The trick is to use user.set_password(password) -> this internally triggers the password hashing mechanism: Here's the Django code that does this:

def set_password(self, raw_password):
    self.password = make_password(raw_password)
    self._password = raw_password

def make_password(password, salt=None, hasher='default'):
    """
    Turn a plain-text password into a hash for database storage

    Same as encode() but generate a new random salt. If password is None then
    return a concatenation of UNUSABLE_PASSWORD_PREFIX and a random string,
    which disallows logins. Additional random string reduces chances of gaining
    access to staff or superuser accounts. See ticket #20079 for more info.
    """
    if password is None:
        return UNUSABLE_PASSWORD_PREFIX + get_random_string(UNUSABLE_PASSWORD_SUFFIX_LENGTH)
    hasher = get_hasher(hasher)
    salt = salt or hasher.salt()
    return hasher.encode(password, salt)

So the problem is serializers.create(**validated_data) is not performing the make_password operation. The above answer works perfectly fine, except it does two things differently - It saves the user twice (once in serailizer.create and again during `user.save()) - It does not hande everything within the serializer, part of the work is being split b/w the serializer and the view.

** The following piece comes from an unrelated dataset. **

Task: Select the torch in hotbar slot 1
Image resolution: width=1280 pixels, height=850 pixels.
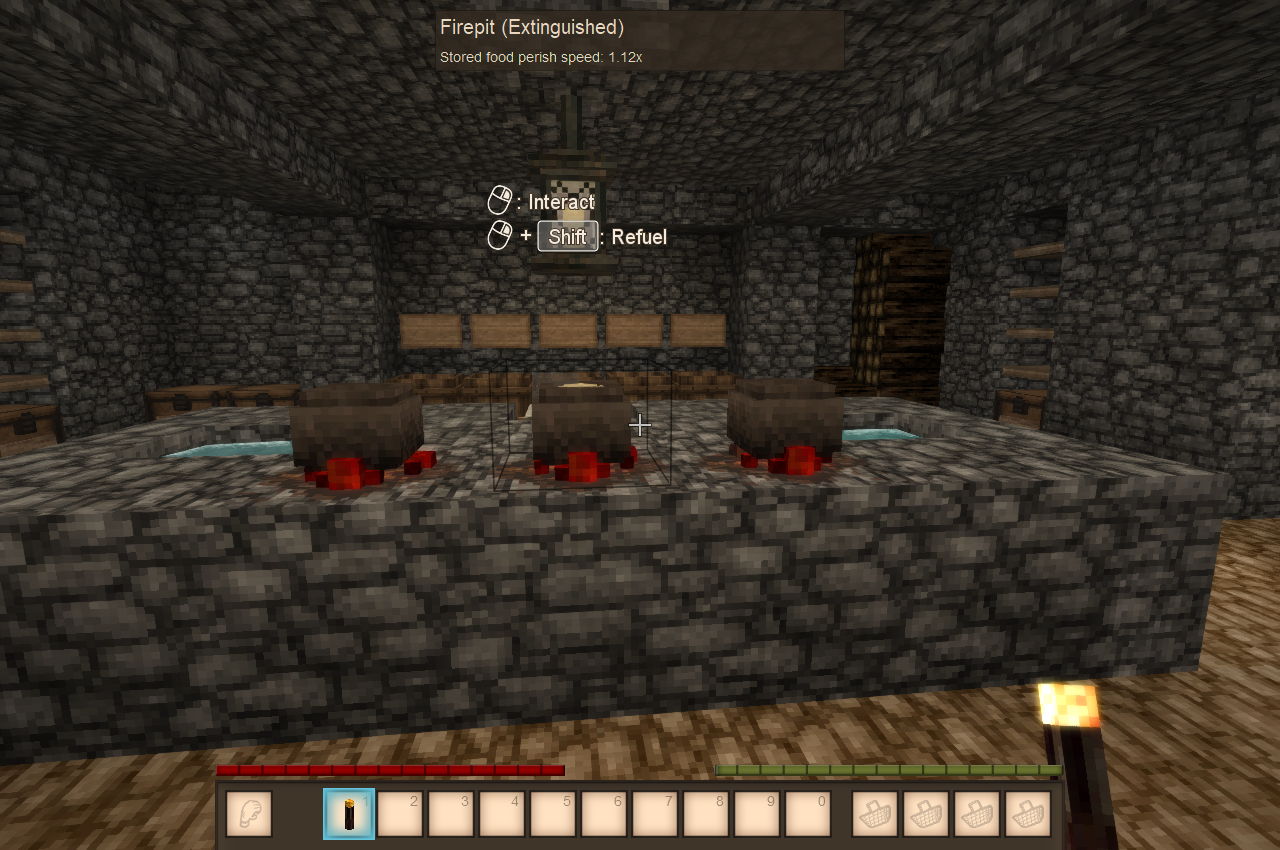Action: [349, 814]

If you want to keep it all within the serializer, you can do the following:

class AddUserSerializer(serializers.ModelSerializer):
    class Meta:
        model = BasicUserInfo

    def validate_password(self, value):
        return make_password(value)

Update:

I've made a bunch of edits; and tried to explain why. Please read patiently, and incorporate changes as you see fit.

class BasicUserSerializer(serializers.ModelSerializer):
    class Meta:
        model = BasicUserInfo
        fields = ('username', 'password', 'email')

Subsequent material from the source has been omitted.